Is the polarization of American politics preventing us from pairing off and getting laid? According to a high-end matchmaker Barbie Adler, nothing is a bigger deal-breaker than being from the opposite political party. Adler tells The Wall Street Journal that political difference often trumps “religious difference, unattractiveness, and low educational and professional attainment” on her single clients' lists of turn-offs. Three quarters of her clients refuse to be matched with someone from the opposite party, up from 25 percent in previous election years.
Judith Kuriansky, the author of The Complete Idiot's Guide to Dating agreed, adding that your political party has become "a knee-jerk, umbrella judgment about who you are, where you are going to live, how many kids you want and how good you are in bed." When trying to orchestrate a match across party lines, Adler’s consultants stress that a Democratic woman is “fiscally conservative” and a Republican man is “socially liberal.”
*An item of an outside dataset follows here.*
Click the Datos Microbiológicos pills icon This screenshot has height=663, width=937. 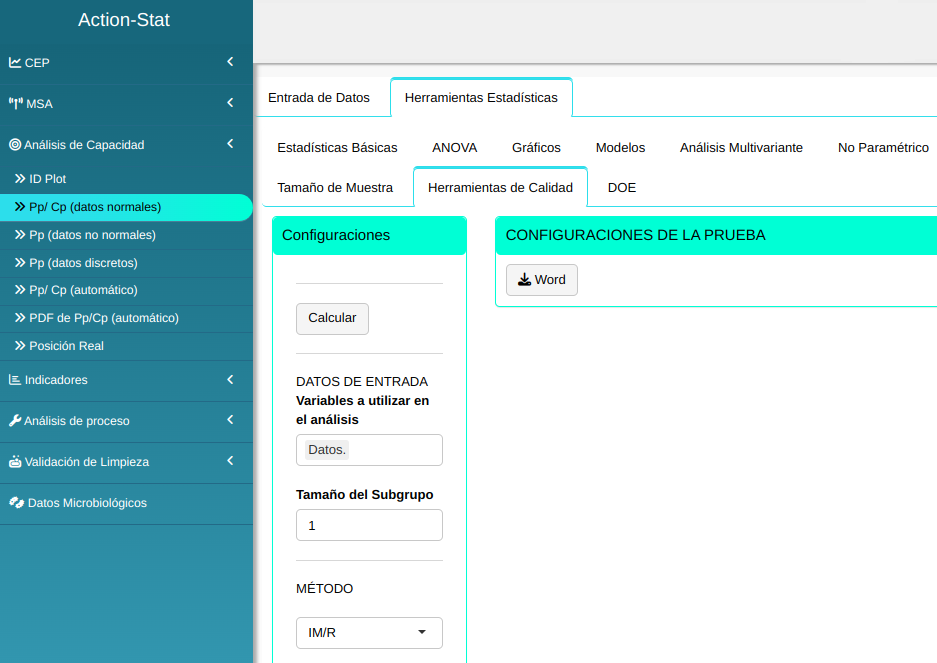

But even if you find enough common ground to date, would it work in the long run? In 2009, CNN’s John King asked politically opposite consultants turned pundits and married couple, Mary Matalin and James Carville, to “show both houses of Congress [their] secret for compromise.”
Matalin: Well, we're not a democracy. We're an enlightened MOM-archy. That's what we are. [Cross talk.]
Carville: I don't — it's nothing if — as long as one person is not arguing, there's nothing to argue about. I don't have a — [Laughter.]
Carville: I don't have a position on anything domestically. So I just say yes, and then go on and do it. I mean it. I would say the three ingredients to successful marriage is surrender, capitulation and retreat. If you've got those three things — [Laughter.]
Matalin: Spoken like a true liberal. What a martyr. Faith, family and good wine. That's how we do it.
Milking your political differences for your Odd Couple schtick might also help.